Kilka dni temu byłem świadkiem wydarzenia, które wprawiło mnie w dumę jako krakowianina i Polaka. Jechałem miejskim autobusem w kierunku Dworców Głównego PKP i PKS, którym podróżowała też grupa obcojęzycznej młodzieży z dużą ilością bagaży. Dwa przystanki przed końcowym do pojazdu wsiedli kontrolerzy.
Jeden z nich zaczął sprawdzać bilety młodym ludziom używającym w rozmowie z nim języka angielskiego. Zastanawiałem się, czy będzie w stanie podjąć z nimi rzeczowy dialog, czy też – czego często byłem świadkiem – machnie ręką i zajmie się innymi pasażerami.
Około 22-23 letni kontroler zaczął im perfekcyjną angielszczyzną tłumaczyć, iż skasowane przez nich bilety 20-minutowe utraciły już ważność. Wyjaśnił, że czas liczy się od momentu skasowania, a nie wysiadania, pokazał automat do sprzedaży znajdujący się w autobusie i zwrócił uwagę na różne rodzaje biletów, a także na zniżki dla młodzieży i studentów, również spoza Polski, ale pod warunkiem posiadania odpowiedniego dokumentu.

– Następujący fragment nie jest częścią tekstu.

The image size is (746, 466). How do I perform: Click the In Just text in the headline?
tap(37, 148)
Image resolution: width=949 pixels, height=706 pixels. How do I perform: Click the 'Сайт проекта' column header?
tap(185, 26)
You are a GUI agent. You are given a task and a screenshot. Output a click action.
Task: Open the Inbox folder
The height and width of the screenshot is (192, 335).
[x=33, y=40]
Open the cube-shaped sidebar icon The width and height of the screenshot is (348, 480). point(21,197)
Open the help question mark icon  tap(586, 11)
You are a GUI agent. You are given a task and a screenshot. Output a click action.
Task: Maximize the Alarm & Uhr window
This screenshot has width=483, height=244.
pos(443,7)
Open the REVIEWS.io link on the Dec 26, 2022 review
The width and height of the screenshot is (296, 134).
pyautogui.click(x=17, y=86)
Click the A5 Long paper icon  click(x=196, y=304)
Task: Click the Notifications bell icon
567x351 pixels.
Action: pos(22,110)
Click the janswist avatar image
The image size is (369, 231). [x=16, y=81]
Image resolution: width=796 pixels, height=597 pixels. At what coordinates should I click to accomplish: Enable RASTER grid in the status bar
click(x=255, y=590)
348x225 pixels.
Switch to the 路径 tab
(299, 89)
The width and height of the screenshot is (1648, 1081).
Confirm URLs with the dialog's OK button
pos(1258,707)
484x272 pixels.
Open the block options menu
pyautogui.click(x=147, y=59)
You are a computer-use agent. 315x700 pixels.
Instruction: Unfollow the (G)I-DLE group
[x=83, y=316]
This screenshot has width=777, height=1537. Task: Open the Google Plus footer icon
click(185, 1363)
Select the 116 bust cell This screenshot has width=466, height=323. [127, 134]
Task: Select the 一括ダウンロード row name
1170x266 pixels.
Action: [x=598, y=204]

Opowiadał o tym wszystkim spokojnie, długimi zdaniami, z bardzo dobrym akcentem. Byłem tak zaskoczony, że kiedy wysiadałem, pogratulowałem mu znakomitego przygotowania do wypełniania kontrolerskich obowiązków. Trochę go to speszyło, ale uśmiechnął się z zadowoleniem.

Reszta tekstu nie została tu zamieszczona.